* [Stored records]
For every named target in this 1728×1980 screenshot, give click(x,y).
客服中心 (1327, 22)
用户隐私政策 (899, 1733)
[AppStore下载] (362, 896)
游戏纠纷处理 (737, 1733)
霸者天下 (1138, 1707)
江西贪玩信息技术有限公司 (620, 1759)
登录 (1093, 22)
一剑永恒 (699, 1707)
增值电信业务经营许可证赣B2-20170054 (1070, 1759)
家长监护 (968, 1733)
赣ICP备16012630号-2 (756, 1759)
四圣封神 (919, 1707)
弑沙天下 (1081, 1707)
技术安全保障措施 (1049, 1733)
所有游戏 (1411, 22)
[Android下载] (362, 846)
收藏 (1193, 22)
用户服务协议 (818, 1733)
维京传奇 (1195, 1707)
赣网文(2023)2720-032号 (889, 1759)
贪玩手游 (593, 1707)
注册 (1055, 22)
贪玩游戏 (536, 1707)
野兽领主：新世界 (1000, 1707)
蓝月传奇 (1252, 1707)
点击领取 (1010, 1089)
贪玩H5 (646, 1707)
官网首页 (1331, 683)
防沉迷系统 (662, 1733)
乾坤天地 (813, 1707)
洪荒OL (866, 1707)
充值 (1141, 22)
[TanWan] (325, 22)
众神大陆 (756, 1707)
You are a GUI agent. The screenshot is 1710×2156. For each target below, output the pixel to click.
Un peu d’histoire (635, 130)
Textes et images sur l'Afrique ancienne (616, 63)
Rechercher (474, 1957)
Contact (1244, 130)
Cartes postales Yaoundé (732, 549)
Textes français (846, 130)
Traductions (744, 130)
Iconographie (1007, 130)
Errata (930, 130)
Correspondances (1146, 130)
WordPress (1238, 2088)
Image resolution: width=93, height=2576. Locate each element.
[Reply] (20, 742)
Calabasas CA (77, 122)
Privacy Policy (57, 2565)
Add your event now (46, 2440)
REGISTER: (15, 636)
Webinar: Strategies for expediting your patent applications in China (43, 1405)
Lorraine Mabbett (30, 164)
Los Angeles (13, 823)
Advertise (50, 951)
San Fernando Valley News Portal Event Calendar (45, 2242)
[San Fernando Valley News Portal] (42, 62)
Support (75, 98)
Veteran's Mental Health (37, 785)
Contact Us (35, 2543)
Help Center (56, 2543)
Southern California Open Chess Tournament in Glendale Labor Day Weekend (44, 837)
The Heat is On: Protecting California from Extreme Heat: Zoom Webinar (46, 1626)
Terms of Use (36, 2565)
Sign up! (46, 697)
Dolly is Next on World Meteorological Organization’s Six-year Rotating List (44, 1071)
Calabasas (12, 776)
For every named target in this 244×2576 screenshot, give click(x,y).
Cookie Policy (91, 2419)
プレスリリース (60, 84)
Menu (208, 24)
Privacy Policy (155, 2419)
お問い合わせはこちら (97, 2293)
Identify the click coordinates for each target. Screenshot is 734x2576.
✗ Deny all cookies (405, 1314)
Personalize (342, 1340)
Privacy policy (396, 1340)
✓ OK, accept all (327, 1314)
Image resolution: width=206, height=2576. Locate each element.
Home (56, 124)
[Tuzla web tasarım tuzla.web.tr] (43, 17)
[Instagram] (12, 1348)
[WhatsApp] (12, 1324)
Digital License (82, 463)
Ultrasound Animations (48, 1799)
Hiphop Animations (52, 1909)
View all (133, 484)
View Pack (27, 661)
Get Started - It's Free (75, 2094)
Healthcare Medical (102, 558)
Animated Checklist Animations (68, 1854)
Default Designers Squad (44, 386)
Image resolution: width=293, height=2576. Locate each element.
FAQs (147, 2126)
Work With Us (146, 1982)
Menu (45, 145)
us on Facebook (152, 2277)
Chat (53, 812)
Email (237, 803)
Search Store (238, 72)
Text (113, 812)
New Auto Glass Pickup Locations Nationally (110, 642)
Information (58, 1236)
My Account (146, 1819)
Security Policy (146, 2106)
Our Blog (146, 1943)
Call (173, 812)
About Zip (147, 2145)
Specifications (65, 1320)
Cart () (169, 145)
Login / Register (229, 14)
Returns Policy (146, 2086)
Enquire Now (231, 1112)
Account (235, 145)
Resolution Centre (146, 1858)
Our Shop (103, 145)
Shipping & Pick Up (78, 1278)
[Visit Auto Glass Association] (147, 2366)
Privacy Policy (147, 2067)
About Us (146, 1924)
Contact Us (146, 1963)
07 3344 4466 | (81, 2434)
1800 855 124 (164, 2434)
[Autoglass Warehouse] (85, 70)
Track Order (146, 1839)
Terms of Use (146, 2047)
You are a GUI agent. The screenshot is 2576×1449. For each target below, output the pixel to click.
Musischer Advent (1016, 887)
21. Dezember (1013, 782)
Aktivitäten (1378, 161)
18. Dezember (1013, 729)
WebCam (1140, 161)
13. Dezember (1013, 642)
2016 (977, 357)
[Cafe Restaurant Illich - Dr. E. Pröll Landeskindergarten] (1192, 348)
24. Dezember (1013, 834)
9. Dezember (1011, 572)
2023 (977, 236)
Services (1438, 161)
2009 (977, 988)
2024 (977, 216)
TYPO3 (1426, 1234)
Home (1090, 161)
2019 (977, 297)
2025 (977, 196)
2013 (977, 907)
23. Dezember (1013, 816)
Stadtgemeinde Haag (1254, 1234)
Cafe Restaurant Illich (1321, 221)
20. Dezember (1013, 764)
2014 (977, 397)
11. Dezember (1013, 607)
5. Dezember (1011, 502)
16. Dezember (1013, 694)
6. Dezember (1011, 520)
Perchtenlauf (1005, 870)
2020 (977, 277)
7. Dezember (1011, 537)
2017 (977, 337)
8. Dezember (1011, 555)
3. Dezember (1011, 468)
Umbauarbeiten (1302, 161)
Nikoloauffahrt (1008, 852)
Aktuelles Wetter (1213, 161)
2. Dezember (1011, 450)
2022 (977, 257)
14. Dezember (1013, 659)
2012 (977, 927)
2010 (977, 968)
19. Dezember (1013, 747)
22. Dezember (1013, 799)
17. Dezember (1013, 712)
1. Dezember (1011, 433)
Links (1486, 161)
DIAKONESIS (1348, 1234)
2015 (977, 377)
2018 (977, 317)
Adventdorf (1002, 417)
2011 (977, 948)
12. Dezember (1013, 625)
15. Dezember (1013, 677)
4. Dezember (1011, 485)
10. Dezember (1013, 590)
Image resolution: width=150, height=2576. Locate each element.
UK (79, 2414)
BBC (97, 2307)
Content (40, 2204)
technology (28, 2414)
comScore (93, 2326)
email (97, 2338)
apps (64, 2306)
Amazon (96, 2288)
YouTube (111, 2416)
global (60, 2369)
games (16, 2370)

* [Required action] Please print out every record exactly as it is written.

* [Result of the exercise]
For every named target in this 1728×1980 screenshot, give click(x,y).
客服中心 (1327, 22)
用户隐私政策 (899, 1733)
[AppStore下载] (362, 896)
游戏纠纷处理 (737, 1733)
霸者天下 (1138, 1707)
江西贪玩信息技术有限公司 (620, 1759)
登录 (1093, 22)
一剑永恒 (699, 1707)
增值电信业务经营许可证赣B2-20170054 (1070, 1759)
家长监护 (968, 1733)
赣ICP备16012630号-2 (756, 1759)
四圣封神 (919, 1707)
弑沙天下 (1081, 1707)
技术安全保障措施 (1049, 1733)
所有游戏 (1411, 22)
[Android下载] (362, 846)
收藏 (1193, 22)
用户服务协议 (818, 1733)
维京传奇 (1195, 1707)
赣网文(2023)2720-032号 (889, 1759)
贪玩手游 (593, 1707)
注册 (1055, 22)
贪玩游戏 (536, 1707)
野兽领主：新世界 (1000, 1707)
蓝月传奇 (1252, 1707)
点击领取 (1010, 1089)
贪玩H5 (646, 1707)
官网首页 (1331, 683)
防沉迷系统 (662, 1733)
乾坤天地 (813, 1707)
洪荒OL (866, 1707)
充值 (1141, 22)
[TanWan] (325, 22)
众神大陆 (756, 1707)
You are a GUI agent. The screenshot is 1710×2156. For each target below, output the pixel to click.
Un peu d’histoire (635, 130)
Textes et images sur l'Afrique ancienne (616, 63)
Rechercher (474, 1957)
Contact (1244, 130)
Cartes postales Yaoundé (732, 549)
Textes français (846, 130)
Traductions (744, 130)
Iconographie (1007, 130)
Errata (930, 130)
Correspondances (1146, 130)
WordPress (1238, 2088)
Image resolution: width=93, height=2576. Locate each element.
[Reply] (20, 742)
Calabasas CA (77, 122)
Privacy Policy (57, 2565)
Add your event now (46, 2440)
REGISTER: (15, 636)
Webinar: Strategies for expediting your patent applications in China (43, 1405)
Lorraine Mabbett (30, 164)
Los Angeles (13, 823)
Advertise (50, 951)
San Fernando Valley News Portal Event Calendar (45, 2242)
[San Fernando Valley News Portal] (42, 62)
Support (75, 98)
Veteran's Mental Health (37, 785)
Contact Us (35, 2543)
Help Center (56, 2543)
Southern California Open Chess Tournament in Glendale Labor Day Weekend (44, 837)
The Heat is On: Protecting California from Extreme Heat: Zoom Webinar (46, 1626)
Terms of Use (36, 2565)
Sign up! (46, 697)
Dolly is Next on World Meteorological Organization’s Six-year Rotating List (44, 1071)
Calabasas (12, 776)
For every named target in this 244×2576 screenshot, give click(x,y).
Cookie Policy (91, 2419)
プレスリリース (60, 84)
Menu (208, 24)
Privacy Policy (155, 2419)
お問い合わせはこちら (97, 2293)
Identify the click coordinates for each target. Screenshot is 734x2576.
✗ Deny all cookies (405, 1314)
Personalize (342, 1340)
Privacy policy (396, 1340)
✓ OK, accept all (327, 1314)
Image resolution: width=206, height=2576. Locate each element.
Home (56, 124)
[Tuzla web tasarım tuzla.web.tr] (43, 17)
[Instagram] (12, 1348)
[WhatsApp] (12, 1324)
Digital License (82, 463)
Ultrasound Animations (48, 1799)
Hiphop Animations (52, 1909)
View all (133, 484)
View Pack (27, 661)
Get Started - It's Free (75, 2094)
Healthcare Medical (102, 558)
Animated Checklist Animations (68, 1854)
Default Designers Squad (44, 386)
Image resolution: width=293, height=2576. Locate each element.
FAQs (147, 2126)
Work With Us (146, 1982)
Menu (45, 145)
us on Facebook (152, 2277)
Chat (53, 812)
Email (237, 803)
Search Store (238, 72)
Text (113, 812)
New Auto Glass Pickup Locations Nationally (110, 642)
Information (58, 1236)
My Account (146, 1819)
Security Policy (146, 2106)
Our Blog (146, 1943)
Call (173, 812)
About Zip (147, 2145)
Specifications (65, 1320)
Cart () (169, 145)
Login / Register (229, 14)
Returns Policy (146, 2086)
Enquire Now (231, 1112)
Account (235, 145)
Resolution Centre (146, 1858)
Our Shop (103, 145)
Shipping & Pick Up (78, 1278)
[Visit Auto Glass Association] (147, 2366)
Privacy Policy (147, 2067)
About Us (146, 1924)
Contact Us (146, 1963)
07 3344 4466 | (81, 2434)
1800 855 124 (164, 2434)
[Autoglass Warehouse] (85, 70)
Track Order (146, 1839)
Terms of Use (146, 2047)
You are a GUI agent. The screenshot is 2576×1449. For each target below, output the pixel to click.
Musischer Advent (1016, 887)
21. Dezember (1013, 782)
Aktivitäten (1378, 161)
18. Dezember (1013, 729)
WebCam (1140, 161)
13. Dezember (1013, 642)
2016 (977, 357)
[Cafe Restaurant Illich - Dr. E. Pröll Landeskindergarten] (1192, 348)
24. Dezember (1013, 834)
9. Dezember (1011, 572)
2023 (977, 236)
Services (1438, 161)
2009 (977, 988)
2024 (977, 216)
TYPO3 (1426, 1234)
Home (1090, 161)
2019 (977, 297)
2025 (977, 196)
2013 (977, 907)
23. Dezember (1013, 816)
Stadtgemeinde Haag (1254, 1234)
Cafe Restaurant Illich (1321, 221)
20. Dezember (1013, 764)
2014 (977, 397)
11. Dezember (1013, 607)
5. Dezember (1011, 502)
16. Dezember (1013, 694)
6. Dezember (1011, 520)
Perchtenlauf (1005, 870)
2020 (977, 277)
7. Dezember (1011, 537)
2017 (977, 337)
8. Dezember (1011, 555)
3. Dezember (1011, 468)
Umbauarbeiten (1302, 161)
Nikoloauffahrt (1008, 852)
Aktuelles Wetter (1213, 161)
2. Dezember (1011, 450)
2022 (977, 257)
14. Dezember (1013, 659)
2012 (977, 927)
2010 (977, 968)
19. Dezember (1013, 747)
22. Dezember (1013, 799)
17. Dezember (1013, 712)
1. Dezember (1011, 433)
Links (1486, 161)
DIAKONESIS (1348, 1234)
2015 (977, 377)
2018 (977, 317)
Adventdorf (1002, 417)
2011 (977, 948)
12. Dezember (1013, 625)
15. Dezember (1013, 677)
4. Dezember (1011, 485)
10. Dezember (1013, 590)
Image resolution: width=150, height=2576. Locate each element.
UK (79, 2414)
BBC (97, 2307)
Content (40, 2204)
technology (28, 2414)
comScore (93, 2326)
email (97, 2338)
apps (64, 2306)
Amazon (96, 2288)
YouTube (111, 2416)
global (60, 2369)
games (16, 2370)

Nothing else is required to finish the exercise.